───── PROVIDED DATA
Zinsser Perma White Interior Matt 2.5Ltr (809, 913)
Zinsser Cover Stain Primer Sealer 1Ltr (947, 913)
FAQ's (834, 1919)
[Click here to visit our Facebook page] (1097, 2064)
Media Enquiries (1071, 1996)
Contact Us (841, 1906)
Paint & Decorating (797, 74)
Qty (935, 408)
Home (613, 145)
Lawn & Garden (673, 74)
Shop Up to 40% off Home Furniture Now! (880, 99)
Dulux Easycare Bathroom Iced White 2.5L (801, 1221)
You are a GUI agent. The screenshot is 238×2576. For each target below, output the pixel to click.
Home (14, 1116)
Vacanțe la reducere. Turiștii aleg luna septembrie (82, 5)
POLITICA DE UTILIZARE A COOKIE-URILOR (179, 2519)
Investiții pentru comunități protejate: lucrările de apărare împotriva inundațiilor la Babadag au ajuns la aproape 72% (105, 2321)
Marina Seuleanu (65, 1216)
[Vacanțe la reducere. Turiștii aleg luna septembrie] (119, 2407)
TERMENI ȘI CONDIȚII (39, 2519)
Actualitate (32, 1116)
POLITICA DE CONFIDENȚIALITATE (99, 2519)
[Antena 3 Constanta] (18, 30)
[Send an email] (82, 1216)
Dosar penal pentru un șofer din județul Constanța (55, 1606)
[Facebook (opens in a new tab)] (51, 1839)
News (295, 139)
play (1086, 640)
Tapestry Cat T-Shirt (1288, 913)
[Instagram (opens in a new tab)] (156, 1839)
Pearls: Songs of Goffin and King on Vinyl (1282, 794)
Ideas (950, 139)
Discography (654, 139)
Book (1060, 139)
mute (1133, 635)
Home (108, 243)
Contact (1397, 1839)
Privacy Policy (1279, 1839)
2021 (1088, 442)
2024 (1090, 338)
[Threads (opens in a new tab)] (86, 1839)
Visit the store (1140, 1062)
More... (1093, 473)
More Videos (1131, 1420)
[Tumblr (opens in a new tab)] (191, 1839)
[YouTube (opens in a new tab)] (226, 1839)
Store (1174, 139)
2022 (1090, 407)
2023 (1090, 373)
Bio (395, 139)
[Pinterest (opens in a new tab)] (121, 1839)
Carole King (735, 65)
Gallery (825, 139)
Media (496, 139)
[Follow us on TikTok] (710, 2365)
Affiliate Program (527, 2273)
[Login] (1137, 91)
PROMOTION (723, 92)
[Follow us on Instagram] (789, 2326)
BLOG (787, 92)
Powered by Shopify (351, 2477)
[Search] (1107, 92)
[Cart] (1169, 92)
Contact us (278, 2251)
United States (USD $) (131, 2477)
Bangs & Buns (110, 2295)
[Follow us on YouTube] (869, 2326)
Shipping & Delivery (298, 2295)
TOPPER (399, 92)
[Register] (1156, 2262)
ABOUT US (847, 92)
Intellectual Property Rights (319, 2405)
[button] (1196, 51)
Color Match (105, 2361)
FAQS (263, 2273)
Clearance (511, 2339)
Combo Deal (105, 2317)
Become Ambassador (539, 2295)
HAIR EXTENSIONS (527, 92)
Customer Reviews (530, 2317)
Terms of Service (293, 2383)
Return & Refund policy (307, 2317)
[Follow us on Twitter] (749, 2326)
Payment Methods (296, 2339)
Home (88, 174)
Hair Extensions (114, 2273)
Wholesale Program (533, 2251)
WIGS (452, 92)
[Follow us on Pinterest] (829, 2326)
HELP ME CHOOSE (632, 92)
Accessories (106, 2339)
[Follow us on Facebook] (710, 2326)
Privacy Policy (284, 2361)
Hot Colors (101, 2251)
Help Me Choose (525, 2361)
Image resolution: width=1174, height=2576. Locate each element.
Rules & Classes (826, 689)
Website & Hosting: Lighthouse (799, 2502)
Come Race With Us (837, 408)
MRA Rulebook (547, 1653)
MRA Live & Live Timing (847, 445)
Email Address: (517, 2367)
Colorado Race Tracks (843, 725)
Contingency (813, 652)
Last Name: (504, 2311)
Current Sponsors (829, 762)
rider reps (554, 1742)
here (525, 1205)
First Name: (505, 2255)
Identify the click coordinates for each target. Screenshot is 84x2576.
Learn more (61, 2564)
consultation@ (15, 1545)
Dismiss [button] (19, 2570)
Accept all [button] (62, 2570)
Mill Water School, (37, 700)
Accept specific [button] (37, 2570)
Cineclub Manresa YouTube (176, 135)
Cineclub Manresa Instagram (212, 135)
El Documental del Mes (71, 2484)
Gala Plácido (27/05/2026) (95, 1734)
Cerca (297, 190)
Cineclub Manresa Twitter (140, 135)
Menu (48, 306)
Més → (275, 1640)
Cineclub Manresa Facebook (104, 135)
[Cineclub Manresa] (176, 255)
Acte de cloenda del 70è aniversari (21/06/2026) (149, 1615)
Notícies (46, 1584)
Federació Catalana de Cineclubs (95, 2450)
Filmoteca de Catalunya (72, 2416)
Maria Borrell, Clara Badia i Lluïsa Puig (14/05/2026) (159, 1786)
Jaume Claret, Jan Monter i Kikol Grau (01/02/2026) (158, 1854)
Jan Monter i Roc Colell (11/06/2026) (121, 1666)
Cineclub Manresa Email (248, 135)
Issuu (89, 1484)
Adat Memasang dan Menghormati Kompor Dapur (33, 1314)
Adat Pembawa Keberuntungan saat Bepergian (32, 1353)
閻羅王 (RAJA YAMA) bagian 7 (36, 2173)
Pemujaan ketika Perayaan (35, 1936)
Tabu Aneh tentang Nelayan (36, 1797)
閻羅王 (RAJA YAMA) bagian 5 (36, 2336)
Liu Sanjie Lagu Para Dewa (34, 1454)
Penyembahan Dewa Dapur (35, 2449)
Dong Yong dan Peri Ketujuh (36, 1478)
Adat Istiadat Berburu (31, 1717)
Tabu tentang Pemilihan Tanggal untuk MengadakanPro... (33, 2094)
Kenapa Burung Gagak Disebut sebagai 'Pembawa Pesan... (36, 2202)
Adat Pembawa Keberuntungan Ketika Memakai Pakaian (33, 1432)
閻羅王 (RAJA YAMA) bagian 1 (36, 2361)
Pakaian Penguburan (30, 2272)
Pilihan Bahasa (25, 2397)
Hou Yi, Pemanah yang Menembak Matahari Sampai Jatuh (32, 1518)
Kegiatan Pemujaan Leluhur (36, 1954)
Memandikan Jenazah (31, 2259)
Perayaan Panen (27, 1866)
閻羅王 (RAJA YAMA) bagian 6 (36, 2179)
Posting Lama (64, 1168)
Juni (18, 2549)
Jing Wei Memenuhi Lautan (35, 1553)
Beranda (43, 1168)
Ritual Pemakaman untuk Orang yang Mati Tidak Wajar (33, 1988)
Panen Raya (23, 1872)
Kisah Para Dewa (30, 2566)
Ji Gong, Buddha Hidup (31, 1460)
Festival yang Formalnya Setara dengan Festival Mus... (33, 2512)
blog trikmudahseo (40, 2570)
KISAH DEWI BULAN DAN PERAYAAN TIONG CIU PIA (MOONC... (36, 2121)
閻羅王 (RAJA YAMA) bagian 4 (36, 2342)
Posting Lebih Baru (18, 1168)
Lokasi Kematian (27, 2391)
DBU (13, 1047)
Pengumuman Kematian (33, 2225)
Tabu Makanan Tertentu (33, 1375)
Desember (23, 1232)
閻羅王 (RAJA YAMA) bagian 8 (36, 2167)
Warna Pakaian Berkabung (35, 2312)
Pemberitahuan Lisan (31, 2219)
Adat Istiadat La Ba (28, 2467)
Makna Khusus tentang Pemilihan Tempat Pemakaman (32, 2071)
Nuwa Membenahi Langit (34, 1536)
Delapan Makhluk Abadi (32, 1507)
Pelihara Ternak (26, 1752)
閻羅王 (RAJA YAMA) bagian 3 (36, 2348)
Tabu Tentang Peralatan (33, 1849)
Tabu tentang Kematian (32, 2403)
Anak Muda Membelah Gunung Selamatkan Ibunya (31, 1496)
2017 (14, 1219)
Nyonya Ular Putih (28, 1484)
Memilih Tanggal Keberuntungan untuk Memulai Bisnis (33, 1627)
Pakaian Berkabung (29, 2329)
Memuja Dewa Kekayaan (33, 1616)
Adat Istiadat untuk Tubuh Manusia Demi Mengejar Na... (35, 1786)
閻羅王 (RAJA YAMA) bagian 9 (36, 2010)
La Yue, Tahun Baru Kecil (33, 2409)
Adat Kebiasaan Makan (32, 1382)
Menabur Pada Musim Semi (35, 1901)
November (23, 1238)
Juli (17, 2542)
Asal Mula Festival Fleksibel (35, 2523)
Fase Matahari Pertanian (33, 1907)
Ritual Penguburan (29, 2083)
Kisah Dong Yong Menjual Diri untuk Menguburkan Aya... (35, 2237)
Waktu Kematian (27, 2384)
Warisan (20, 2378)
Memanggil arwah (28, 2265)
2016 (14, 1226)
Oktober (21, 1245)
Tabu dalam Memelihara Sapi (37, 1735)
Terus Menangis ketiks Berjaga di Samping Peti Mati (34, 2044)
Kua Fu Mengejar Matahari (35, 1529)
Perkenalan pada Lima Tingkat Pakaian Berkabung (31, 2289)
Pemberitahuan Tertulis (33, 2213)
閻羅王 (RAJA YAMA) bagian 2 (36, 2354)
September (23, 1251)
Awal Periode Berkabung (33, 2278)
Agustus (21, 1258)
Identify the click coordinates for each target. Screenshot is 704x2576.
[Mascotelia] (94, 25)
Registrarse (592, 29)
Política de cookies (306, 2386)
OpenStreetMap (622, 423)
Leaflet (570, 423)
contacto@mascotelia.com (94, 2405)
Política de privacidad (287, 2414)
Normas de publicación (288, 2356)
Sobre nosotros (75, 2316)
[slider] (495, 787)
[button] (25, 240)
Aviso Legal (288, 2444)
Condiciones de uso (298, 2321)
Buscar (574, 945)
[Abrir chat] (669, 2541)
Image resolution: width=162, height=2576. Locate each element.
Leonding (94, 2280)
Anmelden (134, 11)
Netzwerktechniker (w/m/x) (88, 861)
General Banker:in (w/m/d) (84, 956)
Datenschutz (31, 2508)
──────────
- _REQUIRED WORK_
Extract exactly the leading lines of the data, stopping at and including the line with "More... (1093, 473)".

- _RESPONSE TO THIS TASK_
Zinsser Perma White Interior Matt 2.5Ltr (809, 913)
Zinsser Cover Stain Primer Sealer 1Ltr (947, 913)
FAQ's (834, 1919)
[Click here to visit our Facebook page] (1097, 2064)
Media Enquiries (1071, 1996)
Contact Us (841, 1906)
Paint & Decorating (797, 74)
Qty (935, 408)
Home (613, 145)
Lawn & Garden (673, 74)
Shop Up to 40% off Home Furniture Now! (880, 99)
Dulux Easycare Bathroom Iced White 2.5L (801, 1221)
You are a GUI agent. The screenshot is 238×2576. For each target below, output the pixel to click.
Home (14, 1116)
Vacanțe la reducere. Turiștii aleg luna septembrie (82, 5)
POLITICA DE UTILIZARE A COOKIE-URILOR (179, 2519)
Investiții pentru comunități protejate: lucrările de apărare împotriva inundațiilor la Babadag au ajuns la aproape 72% (105, 2321)
Marina Seuleanu (65, 1216)
[Vacanțe la reducere. Turiștii aleg luna septembrie] (119, 2407)
TERMENI ȘI CONDIȚII (39, 2519)
Actualitate (32, 1116)
POLITICA DE CONFIDENȚIALITATE (99, 2519)
[Antena 3 Constanta] (18, 30)
[Send an email] (82, 1216)
Dosar penal pentru un șofer din județul Constanța (55, 1606)
[Facebook (opens in a new tab)] (51, 1839)
News (295, 139)
play (1086, 640)
Tapestry Cat T-Shirt (1288, 913)
[Instagram (opens in a new tab)] (156, 1839)
Pearls: Songs of Goffin and King on Vinyl (1282, 794)
Ideas (950, 139)
Discography (654, 139)
Book (1060, 139)
mute (1133, 635)
Home (108, 243)
Contact (1397, 1839)
Privacy Policy (1279, 1839)
2021 (1088, 442)
2024 (1090, 338)
[Threads (opens in a new tab)] (86, 1839)
Visit the store (1140, 1062)
More... (1093, 473)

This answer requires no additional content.